## Set problem
Lay out the material below as a Markdown table with the columns Row and Text, one line per row, numbered, from the line with "Open the 普通编译 compile mode dropdown" to the line with "point(414,36)", both included. Skip blank lines and leave the pictures out.

## Data provided
══════════════════════════════

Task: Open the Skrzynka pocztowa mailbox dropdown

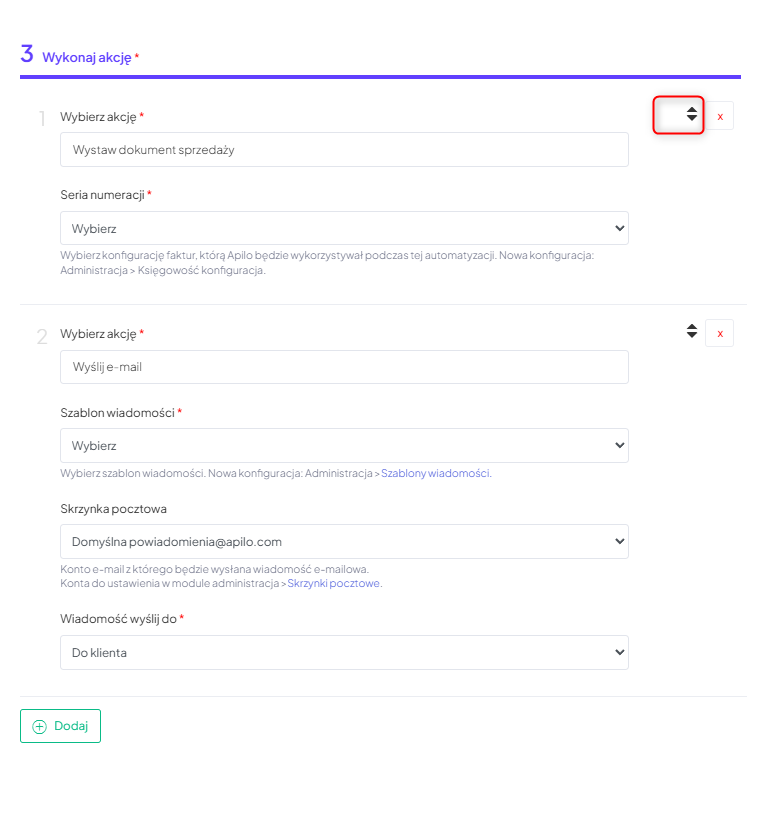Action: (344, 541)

══════════════════════════════

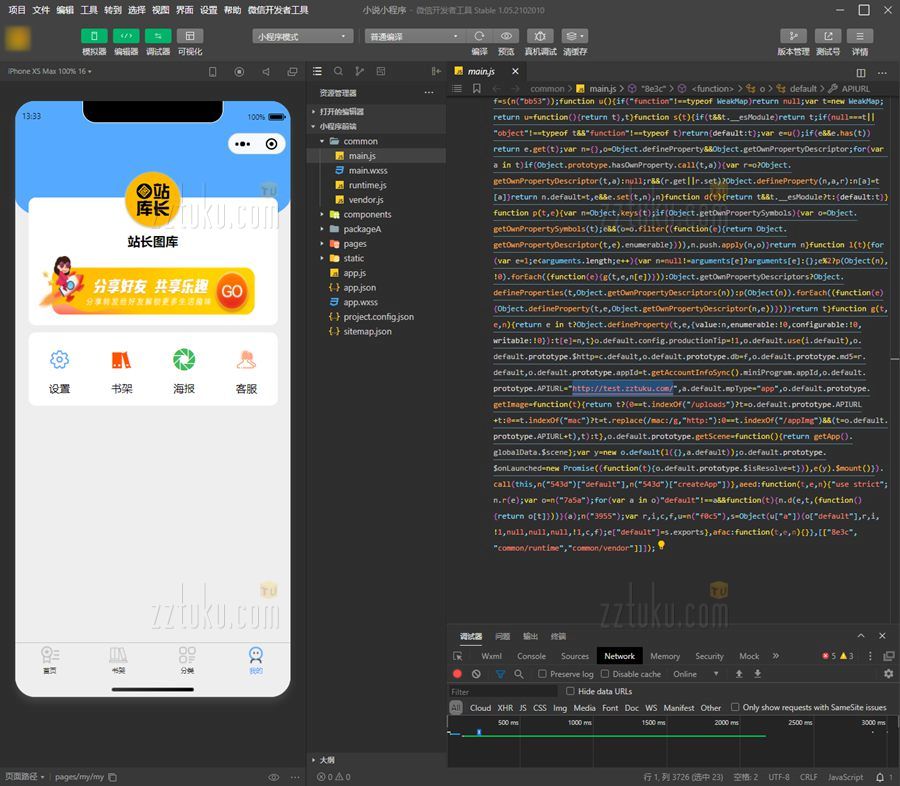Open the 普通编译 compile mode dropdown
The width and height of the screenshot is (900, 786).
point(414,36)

══════════════════════════════

## Correct response
| Row | Text |
|---|---|
| 1 | Open the 普通编译 compile mode dropdown |
| 2 | The width and height of the screenshot is (900, 786). |
| 3 | point(414,36) |